When a neophyte consumer lifts a bunch of 18-hour organic carrots off a farmer’s table, normally never-sensed odors waft upward, beguiling the nose as the intense color of Life seduces the eyes. The richness of natural earth is somehow present. A ladybug placed among the leaves by God flies off. Those who are attuned to vegetation can hear celery sing in the field, just like those who are aware listen for the Omming hum of a sacred fern-covered forest.

The song of Life still echoes on the farmer’s table, ever so subtly. You don’t really know why you stopped in front of that lettuce. Somehow it “spoke” to you, and when you reached for it, its leaves curled around your thumb as if to say, “Take me; I belong to you.”

You now are a Freshness addict.

It’s raining buckets, but you still load your bags into the trunk. Forget the coffee. Th ere are blueberries with bounce to be had. You stayed late and drank too much Tempranillo at the party but you know you can cure that fuzzy head with tender spinach whose white rootlets testify to their brief time out of the ground. You might be late for that golf game, but you’ll dare not disappoint your spouse by failing to haul home her beloved farmers’ market apples and celery, stiff as a four iron.

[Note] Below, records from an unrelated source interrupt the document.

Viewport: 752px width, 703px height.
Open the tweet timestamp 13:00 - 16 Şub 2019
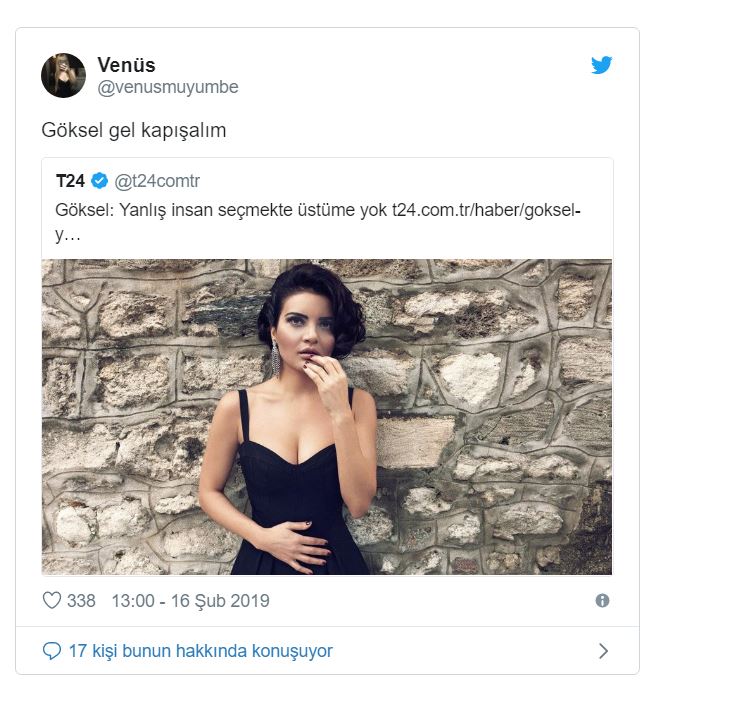pos(189,601)
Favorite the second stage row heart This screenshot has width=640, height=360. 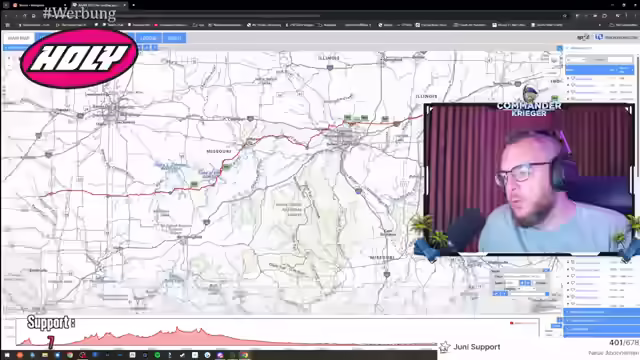coord(573,85)

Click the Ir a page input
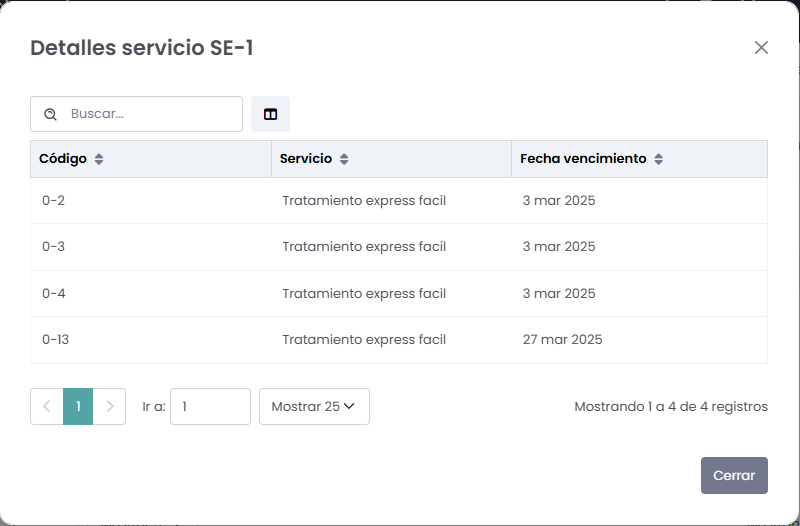click(x=210, y=407)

Fresh beats Limp hands down. Your mouth won’t lie, even when your wallet weeps, so seek out the Freshest and it may end up being worth five times the money in health prevention. Eve gave Adam a fresh apple to sample. Just imagine what would have happened if she’d given him one from a Big Box and he had refused it. We never would have had Original Sin.


WHY BUY LOCAL

“South” is also where a lot of our fresh produce comes from these days, where people are paid $7 a day, not $90 or more, which is the daily wage of U.S. farm labor.

It takes awhile to fill up a box of cherry tomatoes or pick a pound of snow peas or green beans, which is why the smart money invested in transnational consumerism. So strike a blow against the inequities of “Free Trade” and join a CSA or shop at a farmers’ market or farmer-owned business.

The job you save may be your own! Flag waving can be so tiresome, but remember that you are paying for American Food Security and Sovereignty when purchasing domestically produced products. An American green bean is a better green bean because it’s our green bean, fresh and alive with patriotic flavor.